## Set problem
Render the lines of all the entries below as a JSON list of strings, with one string for each line and blank lines omitted. Leave the pictures out of the answer.

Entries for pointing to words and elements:
====================

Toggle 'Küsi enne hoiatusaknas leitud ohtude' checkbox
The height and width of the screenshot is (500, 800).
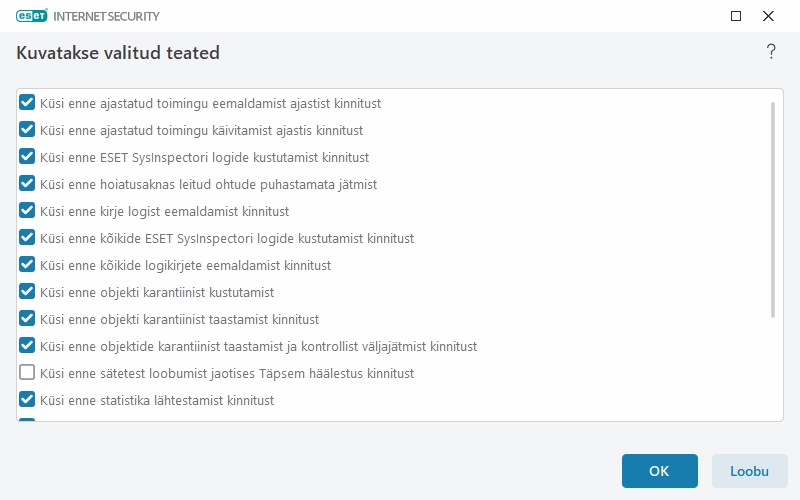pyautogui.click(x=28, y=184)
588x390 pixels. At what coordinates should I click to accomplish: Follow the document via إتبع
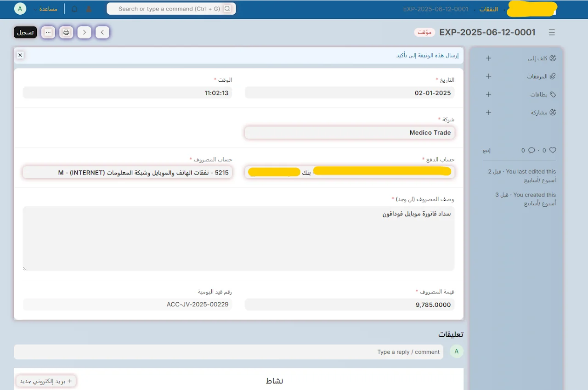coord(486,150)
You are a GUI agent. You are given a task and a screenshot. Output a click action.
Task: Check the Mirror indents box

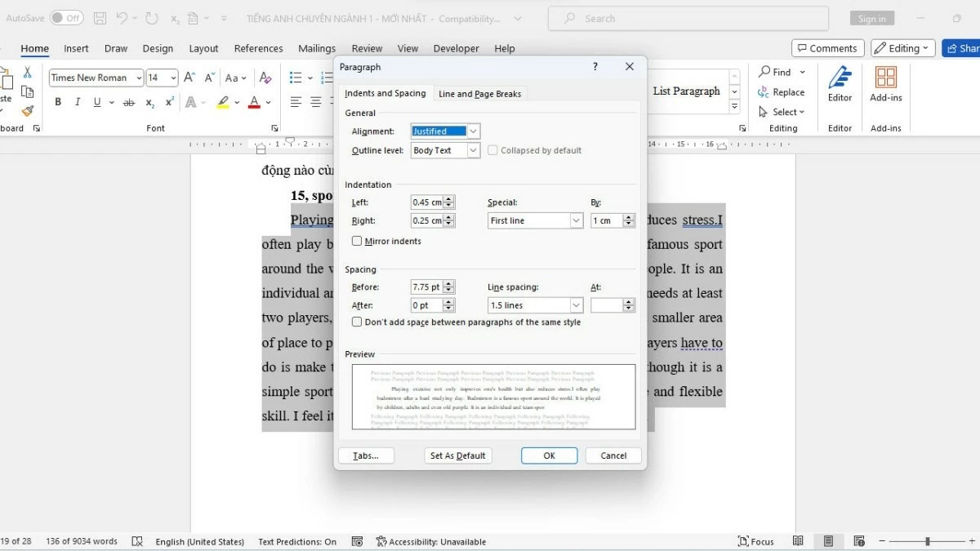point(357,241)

====================

## Task solution
[
  "Toggle 'Küsi enne hoiatusaknas leitud ohtude' checkbox",
  "The height and width of the screenshot is (500, 800).",
  "pyautogui.click(x=28, y=184)",
  "588x390 pixels. At what coordinates should I click to accomplish: Follow the document via إتبع",
  "coord(486,150)",
  "You are a GUI agent. You are given a task and a screenshot. Output a click action.",
  "Task: Check the Mirror indents box",
  "point(357,241)"
]